The good news is that while Hindi is the official language, the Indian business world conducts its affairs mainly in English, according to international translation agency Kwintessential.
But that first handshake could leave you vulnerable. “When doing business in India, meeting etiquette requires a handshake,” says its etiquette guide. “However, Indians themselves use the namaste. This is where the palms are brought together at chest level with a slight bow of the head. Using the namaste is a sign of your understanding of Indian etiquette.”
Men shake hands with men but not with women, says eDiplomat. “Western women may offer their hand to a westernised Indian man, but not normally to others. Traditional Indian women may shake hands with foreign women but not usually with men.”
Understanding the nuances of etiquette may not be so important when it comes to winning government contracts. According to UKTI: “India is a price-competitive market. Government contracts are awarded to the lowest bidder who meets the technical specifications. Consumers often prefer lower prices to quality or durability.”
But when it comes to winning work based on personal relationships, rather than simply price, you need to play by the – often unwritten – rules. “Indians only deal favourably with those they know and trust – even at the expense of lucrative deals,” adds Kwintessential.

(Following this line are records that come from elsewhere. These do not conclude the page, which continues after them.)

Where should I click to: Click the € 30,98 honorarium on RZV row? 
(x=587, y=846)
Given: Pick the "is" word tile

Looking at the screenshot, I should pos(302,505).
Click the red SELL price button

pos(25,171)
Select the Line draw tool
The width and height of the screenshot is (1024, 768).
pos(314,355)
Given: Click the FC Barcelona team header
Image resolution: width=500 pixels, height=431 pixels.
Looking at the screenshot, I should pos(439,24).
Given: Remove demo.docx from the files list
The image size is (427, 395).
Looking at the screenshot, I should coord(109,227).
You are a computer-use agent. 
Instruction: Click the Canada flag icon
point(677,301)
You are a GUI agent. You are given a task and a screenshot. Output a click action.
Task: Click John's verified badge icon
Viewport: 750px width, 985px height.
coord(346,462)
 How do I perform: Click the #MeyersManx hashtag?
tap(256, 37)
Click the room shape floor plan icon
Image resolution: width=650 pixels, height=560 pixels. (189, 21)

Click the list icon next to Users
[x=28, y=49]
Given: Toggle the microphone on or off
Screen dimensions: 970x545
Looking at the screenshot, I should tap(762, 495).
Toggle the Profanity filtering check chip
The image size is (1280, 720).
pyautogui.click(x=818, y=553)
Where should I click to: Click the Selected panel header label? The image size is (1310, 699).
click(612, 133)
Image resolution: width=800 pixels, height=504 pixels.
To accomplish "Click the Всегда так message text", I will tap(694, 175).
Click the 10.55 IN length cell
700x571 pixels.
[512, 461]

Five tips for doing business in India:
1. Be punctual
Greet the senior people first and expect to start with some small talk.
2. Be patient
It can take a long time to complete negotiations, which will, at some point, involve the top team in a business as decision-making migrates upwards. It stands to reason that pressure tactics and hard sales techniques are not appreciated.
3. Take tea
Bad news for those who like a strong black coffee at meetings, adds eDiplomat. “You may be offered a sugary, milky tea, coffee or a soft drink. Don’t refuse.” And don’t be fooled into thinking you can down the drink and get it over with. “Your glass or cup may be refilled as soon as it is emptied,” it adds.
4. Don’t be too direct
One benefit of being a Brit doing business in a Commonwealth country is that the indirect approach is preferred. As in the UK, “no” – which is considered impolite – is replaced with “I will try”, or “let me consider and come back to you”.
5. Check the (local) calendar
With seven major religions and many minor ones, plus six main ethnic groups, India enjoys countless holidays which change depending on the year, says UKTI. Arriving in India expecting to arrange business meetings during one of these festivals will probably leave you coming home empty handed.